O risco oncológico depende da concentração, duração da exposição, frequência da exposição e tamanho/forma/subtipo, bem como de outras co-exposições (por exemplo, o tabagismo). Alguns investigadores consideram que não há evidência suficiente para considerar que a ingestão poderá ser cancerígena (2).
Várias entidades classificaram os asbestos como agentes cancerígenos em relação ao pulmão e pleura; contudo, em relação ao esófago, a evidência é menos intensa (2). No entanto, alguns estimam que os asbestos aumentem o risco de CE em 2,38 vezes (1), ainda que a relação entre a exposição ocupacional a asbestos e o CE não é compreendida na totalidade (4).
Os asbestos associam-se de forma significativa ao CE, sobretudo o subtipo crisólito, ainda que costume existir um período de latência grande, sugerindo-se por isso um seguimento de pelo menos dez anos após o término da exposição (1). As versões mais tóxicas a nível médico, segundo outros autores, são a amosite e a crocidolite (sendo a última cancerígena para animais e humanos) (4).
Eles estão classificados como pertencentes ao grupo 1 (carcinogénios para humanos) desde 1970. Após inalação, as fibras não são todas eliminadas pelos macrófagos; a acumulação destas potencia a produção de radicais livres e aumenta a absorção com outros tóxicos, como por exemplo os HAPs, causando eventuais alterações no DNA (1). Se as fibras de asbesto forem removidas rapidamente, não há toxicidade; logo, a deposição e o clearence destas irá influenciar o potencial oncológico. A resposta inicial é proporcionada pelos macrógafos que, por sua vez, causam inflamação e dano tecidual (2).
HAPs (Hidrocarbonetos Aromáticos Policíclicos)
Em algumas zonas do planeta, o tabaco é a principal fonte de HAPs (regiões de baixo risco). 99% dos HAPs que os tabagistas contatam são provenientes deste hábito. Algumas formas de consumir ópio (hábito razoavelmente frequente em algumas regiões da Ásia), também podem potenciar a prevalência (3).

(REQUISITOS DO EXERCÍCIO):
Escreva a continuação do texto sobre os asbestos e os HAPs, a partir da última frase apresentada.

(ENTRADAS FORNECIDAS):
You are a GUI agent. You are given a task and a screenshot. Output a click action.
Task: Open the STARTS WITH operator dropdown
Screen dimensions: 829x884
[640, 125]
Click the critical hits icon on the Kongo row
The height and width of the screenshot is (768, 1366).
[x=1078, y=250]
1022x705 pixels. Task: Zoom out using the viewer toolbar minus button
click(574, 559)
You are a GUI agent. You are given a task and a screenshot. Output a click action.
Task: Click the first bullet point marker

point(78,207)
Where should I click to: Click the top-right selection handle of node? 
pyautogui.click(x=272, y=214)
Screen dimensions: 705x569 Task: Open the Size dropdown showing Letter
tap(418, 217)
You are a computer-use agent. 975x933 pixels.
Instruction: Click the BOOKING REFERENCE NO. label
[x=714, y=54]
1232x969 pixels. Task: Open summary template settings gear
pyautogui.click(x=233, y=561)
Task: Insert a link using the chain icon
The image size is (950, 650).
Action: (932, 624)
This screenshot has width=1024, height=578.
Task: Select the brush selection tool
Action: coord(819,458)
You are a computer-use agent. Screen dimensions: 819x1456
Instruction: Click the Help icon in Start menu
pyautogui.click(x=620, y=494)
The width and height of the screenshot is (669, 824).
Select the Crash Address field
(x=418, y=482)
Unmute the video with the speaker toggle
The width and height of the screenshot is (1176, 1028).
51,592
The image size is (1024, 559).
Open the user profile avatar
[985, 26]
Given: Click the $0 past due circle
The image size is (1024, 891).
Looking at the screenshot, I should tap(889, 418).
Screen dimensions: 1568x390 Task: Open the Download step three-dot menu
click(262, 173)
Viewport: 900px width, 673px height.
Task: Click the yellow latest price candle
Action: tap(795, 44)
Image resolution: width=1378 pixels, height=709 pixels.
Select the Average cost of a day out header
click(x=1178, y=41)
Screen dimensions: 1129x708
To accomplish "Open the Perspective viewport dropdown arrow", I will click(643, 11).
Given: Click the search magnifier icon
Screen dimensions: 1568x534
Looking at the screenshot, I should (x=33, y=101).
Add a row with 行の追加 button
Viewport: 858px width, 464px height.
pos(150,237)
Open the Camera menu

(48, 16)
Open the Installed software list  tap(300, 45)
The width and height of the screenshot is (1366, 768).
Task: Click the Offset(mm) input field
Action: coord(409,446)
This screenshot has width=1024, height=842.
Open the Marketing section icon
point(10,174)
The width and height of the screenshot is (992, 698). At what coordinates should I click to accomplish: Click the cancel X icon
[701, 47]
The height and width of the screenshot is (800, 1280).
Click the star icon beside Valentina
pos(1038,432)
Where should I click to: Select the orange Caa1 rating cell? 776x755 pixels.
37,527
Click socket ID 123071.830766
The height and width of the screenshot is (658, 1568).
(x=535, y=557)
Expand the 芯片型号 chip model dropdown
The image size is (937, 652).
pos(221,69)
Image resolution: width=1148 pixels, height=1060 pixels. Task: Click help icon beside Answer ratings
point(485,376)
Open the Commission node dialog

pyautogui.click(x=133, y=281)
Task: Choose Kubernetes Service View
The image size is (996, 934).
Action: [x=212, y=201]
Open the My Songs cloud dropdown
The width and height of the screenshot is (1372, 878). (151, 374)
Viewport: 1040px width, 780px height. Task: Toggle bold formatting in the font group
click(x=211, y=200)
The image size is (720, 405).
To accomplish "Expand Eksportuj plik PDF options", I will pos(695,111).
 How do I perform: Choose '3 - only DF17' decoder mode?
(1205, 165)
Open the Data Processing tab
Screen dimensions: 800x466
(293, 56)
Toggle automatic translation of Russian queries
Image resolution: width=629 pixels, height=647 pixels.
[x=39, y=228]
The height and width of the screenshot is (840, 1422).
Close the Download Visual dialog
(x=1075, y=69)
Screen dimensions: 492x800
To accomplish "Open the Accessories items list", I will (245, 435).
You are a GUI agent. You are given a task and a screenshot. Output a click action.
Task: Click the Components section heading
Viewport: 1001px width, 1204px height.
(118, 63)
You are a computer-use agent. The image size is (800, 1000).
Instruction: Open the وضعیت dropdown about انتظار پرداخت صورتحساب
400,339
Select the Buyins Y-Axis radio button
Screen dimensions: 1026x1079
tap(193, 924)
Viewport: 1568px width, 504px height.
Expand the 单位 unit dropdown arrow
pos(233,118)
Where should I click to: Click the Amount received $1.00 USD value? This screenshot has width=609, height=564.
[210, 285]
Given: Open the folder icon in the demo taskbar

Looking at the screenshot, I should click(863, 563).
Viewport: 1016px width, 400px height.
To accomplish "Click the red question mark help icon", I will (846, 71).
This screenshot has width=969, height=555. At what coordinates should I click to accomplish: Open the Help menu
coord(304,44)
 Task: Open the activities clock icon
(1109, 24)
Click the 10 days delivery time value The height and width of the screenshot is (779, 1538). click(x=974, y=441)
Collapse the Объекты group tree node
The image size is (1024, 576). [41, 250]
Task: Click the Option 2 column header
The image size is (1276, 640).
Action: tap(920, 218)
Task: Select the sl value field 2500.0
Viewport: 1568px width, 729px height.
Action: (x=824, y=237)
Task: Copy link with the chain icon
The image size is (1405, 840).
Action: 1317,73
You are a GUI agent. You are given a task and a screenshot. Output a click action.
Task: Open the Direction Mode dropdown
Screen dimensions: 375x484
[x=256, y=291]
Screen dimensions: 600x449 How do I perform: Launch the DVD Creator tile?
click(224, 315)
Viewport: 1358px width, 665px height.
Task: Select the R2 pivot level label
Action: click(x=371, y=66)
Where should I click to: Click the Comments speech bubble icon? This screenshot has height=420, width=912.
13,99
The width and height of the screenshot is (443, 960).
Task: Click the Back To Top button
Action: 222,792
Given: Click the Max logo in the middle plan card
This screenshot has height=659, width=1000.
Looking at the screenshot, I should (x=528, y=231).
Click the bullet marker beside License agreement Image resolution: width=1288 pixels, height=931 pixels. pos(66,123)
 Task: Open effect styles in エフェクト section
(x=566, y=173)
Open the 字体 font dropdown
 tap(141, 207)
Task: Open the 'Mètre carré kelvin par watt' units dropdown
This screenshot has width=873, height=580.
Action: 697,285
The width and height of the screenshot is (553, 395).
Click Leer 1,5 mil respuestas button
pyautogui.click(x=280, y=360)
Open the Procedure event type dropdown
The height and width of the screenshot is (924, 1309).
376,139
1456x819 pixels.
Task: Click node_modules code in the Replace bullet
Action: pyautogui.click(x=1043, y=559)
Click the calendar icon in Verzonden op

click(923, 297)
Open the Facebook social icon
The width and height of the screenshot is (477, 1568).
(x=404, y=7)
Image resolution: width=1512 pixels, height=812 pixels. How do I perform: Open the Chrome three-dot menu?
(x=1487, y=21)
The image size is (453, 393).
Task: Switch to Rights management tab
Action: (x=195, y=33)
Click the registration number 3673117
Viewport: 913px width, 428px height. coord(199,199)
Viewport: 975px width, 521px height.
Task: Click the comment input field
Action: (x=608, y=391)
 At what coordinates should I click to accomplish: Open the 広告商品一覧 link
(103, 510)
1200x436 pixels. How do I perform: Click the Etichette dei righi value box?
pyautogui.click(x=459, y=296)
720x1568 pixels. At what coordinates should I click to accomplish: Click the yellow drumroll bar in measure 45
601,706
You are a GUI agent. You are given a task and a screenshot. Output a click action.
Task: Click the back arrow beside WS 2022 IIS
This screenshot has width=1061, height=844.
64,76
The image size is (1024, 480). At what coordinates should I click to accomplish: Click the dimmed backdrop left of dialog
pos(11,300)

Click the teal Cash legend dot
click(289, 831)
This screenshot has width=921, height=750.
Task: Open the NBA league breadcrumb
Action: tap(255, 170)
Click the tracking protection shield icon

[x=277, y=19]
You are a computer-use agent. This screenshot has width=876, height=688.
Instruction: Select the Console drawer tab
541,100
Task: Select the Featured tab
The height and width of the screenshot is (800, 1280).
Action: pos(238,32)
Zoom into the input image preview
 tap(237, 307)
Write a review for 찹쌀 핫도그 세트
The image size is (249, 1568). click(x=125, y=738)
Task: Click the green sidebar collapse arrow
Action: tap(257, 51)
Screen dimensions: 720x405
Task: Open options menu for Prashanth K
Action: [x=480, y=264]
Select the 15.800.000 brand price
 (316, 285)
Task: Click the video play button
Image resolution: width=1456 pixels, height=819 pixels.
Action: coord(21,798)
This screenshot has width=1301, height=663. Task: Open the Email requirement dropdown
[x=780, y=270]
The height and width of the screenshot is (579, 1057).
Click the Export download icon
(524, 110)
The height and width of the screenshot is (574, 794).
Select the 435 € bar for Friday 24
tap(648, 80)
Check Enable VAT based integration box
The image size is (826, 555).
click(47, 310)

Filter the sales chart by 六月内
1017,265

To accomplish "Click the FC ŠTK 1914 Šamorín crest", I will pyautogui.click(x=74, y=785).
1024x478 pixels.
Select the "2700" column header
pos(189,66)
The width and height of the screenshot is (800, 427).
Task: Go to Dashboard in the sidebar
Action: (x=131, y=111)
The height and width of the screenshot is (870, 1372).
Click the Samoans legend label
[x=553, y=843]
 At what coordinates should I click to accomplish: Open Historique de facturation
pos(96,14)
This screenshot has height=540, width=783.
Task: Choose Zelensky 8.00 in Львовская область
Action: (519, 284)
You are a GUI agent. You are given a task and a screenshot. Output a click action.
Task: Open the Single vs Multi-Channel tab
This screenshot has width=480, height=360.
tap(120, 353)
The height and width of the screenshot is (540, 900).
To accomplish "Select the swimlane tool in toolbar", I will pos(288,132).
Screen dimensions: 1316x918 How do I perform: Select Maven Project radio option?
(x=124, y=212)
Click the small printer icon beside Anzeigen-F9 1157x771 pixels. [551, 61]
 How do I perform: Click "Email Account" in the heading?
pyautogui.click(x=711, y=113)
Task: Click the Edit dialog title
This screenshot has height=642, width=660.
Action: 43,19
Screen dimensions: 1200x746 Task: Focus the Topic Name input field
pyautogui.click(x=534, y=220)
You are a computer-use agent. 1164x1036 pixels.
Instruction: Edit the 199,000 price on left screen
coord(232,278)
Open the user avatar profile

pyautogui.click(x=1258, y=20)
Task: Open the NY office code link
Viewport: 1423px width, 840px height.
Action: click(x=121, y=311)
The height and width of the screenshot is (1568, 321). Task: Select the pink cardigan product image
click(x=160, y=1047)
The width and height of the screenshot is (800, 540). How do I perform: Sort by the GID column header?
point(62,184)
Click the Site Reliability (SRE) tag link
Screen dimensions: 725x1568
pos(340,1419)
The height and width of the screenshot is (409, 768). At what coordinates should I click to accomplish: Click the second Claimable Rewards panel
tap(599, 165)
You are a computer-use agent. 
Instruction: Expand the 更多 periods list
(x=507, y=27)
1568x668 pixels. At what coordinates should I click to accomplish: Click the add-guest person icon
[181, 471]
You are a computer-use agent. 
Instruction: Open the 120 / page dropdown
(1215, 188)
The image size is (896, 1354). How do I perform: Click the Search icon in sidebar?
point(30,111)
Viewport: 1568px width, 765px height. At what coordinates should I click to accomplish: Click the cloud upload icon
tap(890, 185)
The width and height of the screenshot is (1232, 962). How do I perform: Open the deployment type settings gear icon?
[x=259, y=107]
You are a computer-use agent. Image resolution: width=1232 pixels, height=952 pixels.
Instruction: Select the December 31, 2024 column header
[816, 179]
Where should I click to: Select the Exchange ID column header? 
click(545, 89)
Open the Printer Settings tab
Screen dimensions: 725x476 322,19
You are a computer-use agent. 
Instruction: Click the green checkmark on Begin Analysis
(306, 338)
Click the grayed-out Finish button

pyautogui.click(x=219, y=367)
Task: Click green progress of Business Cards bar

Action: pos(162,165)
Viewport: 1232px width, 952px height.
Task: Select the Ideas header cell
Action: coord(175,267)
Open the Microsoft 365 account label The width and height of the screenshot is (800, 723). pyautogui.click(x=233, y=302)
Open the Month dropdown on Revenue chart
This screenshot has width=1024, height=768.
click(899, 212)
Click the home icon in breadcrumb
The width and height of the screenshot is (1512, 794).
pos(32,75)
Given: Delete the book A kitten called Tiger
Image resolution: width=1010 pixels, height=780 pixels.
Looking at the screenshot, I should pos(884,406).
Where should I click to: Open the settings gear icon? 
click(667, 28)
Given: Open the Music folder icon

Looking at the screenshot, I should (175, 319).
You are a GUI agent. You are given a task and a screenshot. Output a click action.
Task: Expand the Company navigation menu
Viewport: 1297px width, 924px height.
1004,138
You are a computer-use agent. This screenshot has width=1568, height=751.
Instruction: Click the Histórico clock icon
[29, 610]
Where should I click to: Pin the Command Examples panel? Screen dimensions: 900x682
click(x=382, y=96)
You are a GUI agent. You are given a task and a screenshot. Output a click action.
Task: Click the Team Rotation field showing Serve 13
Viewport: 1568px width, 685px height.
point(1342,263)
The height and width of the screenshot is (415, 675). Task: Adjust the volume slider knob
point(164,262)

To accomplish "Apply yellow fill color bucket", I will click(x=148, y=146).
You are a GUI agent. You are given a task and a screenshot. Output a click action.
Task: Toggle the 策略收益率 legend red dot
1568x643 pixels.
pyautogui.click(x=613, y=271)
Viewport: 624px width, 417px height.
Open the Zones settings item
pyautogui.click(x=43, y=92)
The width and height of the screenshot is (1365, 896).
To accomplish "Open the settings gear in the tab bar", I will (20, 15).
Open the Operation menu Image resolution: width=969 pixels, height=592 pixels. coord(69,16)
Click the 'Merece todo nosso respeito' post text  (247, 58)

(ÁREA DE RESPOSTA):
Na China, por exemplo, os contatos mais relevantes com HAPs são na cozinha e/ou aquecimento com carvão/gás/madeira, bem como veículos motorizados (que funcionem com combustíveis fósseis). No Irão, por sua vez, será a alimentação. No Brasil acredita-se que, além do tabagismo, serão algumas formas de cozinhar (como o churrasco) e beber mate, por exemplo (este é uma infusão de ervas, bebida em alguns países da América do Sul que aumenta o risco de CE pelos seus constituintes e pela temperatura que por vezes é consumido) (3).
Os HAPS, como por exemplo o benzopireno, surgem a partir da combustão de matéria orgânica; são provavelmente carcinogénios e mutagénicos em humanos (3).
A nível Ocupacional existem HAPs nas fundições/forneiros, limpeza de chaminés, restauração e incineradoras; neste contexto, as principais vias de entrada são a inalatória e a cutânea (3).
Alguns polimorfismos genéticos influenciam o dano dos HAPs (3).
DISCUSSÃO/ CONCLUSÃO
Existem alguns setores/tarefas/agentes associados ao CE com maior ou menor consenso na literatura internacional. Todos os profissionais da Saúde e Segurança Ocupacionais a atuar nessas áreas e todos os trabalhadores envolvidos deverão estar a par (pelo menos de forma sucinta) das condições associadas, de forma a atenuar o risco. Seria interessante avaliar os conhecimentos destes em relação a este tema e perceber, entre os setores mais relevantes a nível nacional, que medidas de proteção concretas (coletivas e individuais) são tomadas e qual aparenta ser a respetiva eficácia das mesmas.